**YOUR OBJECTIVE**
Could you write out, exactly and with no pictures, every line from the one containing "The width and" through the last line of the entries?
━━━━━ DATA RECORDS
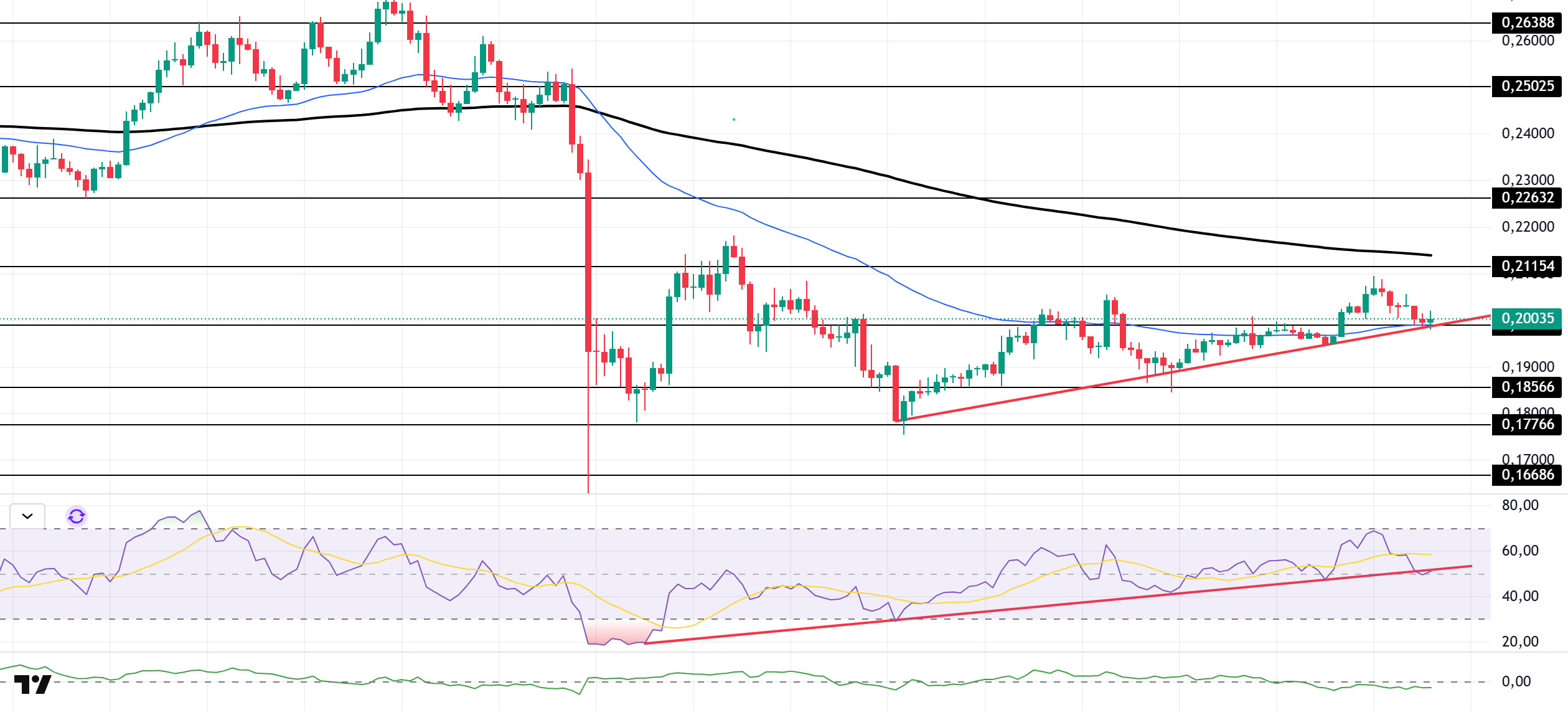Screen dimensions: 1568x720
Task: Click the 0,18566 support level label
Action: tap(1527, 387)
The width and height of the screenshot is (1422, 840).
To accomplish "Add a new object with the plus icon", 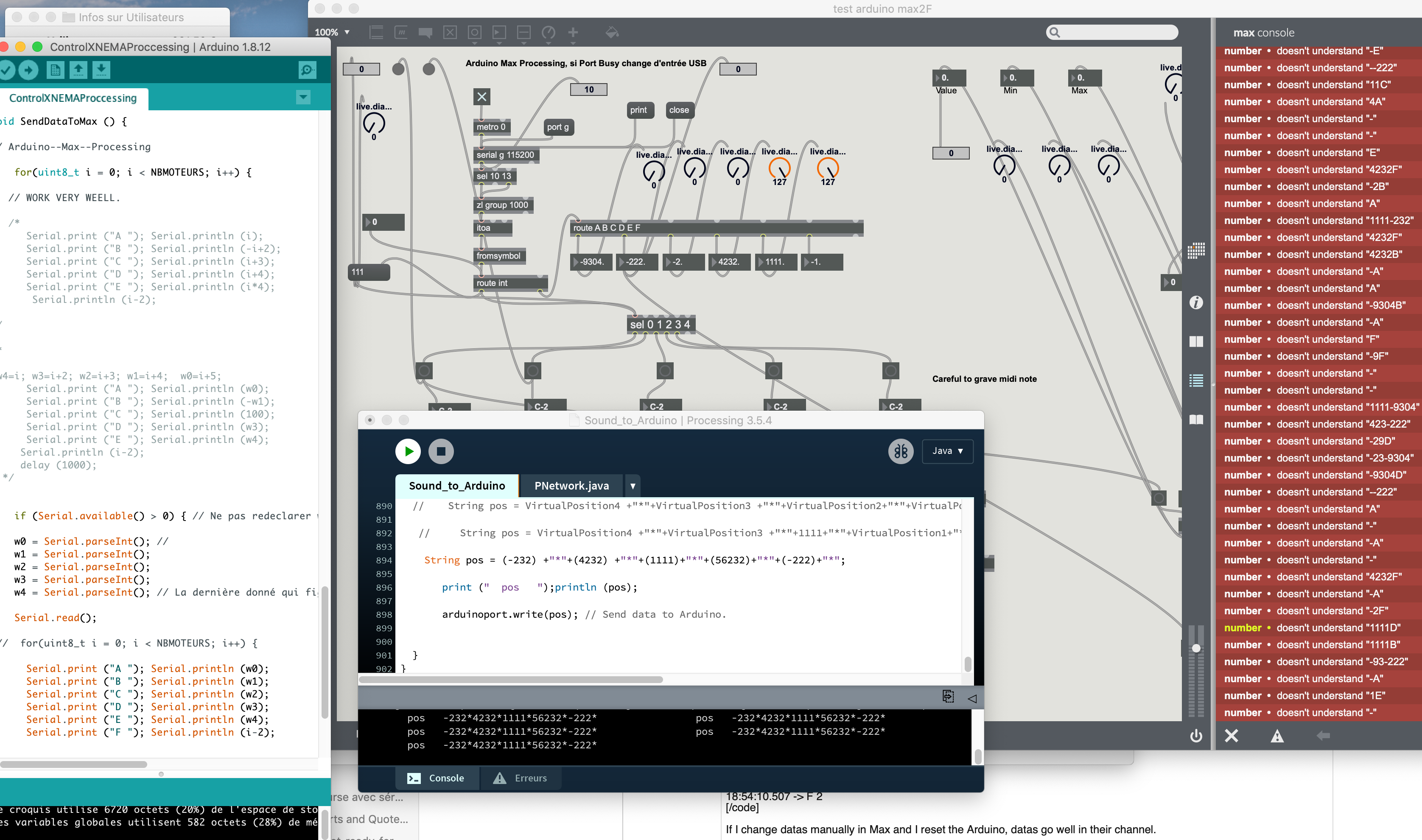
━━━━━━━━━━
**ANSWER SPACE**
The width and height of the screenshot is (1422, 840).
To accomplish "Add a new object with the plus icon", 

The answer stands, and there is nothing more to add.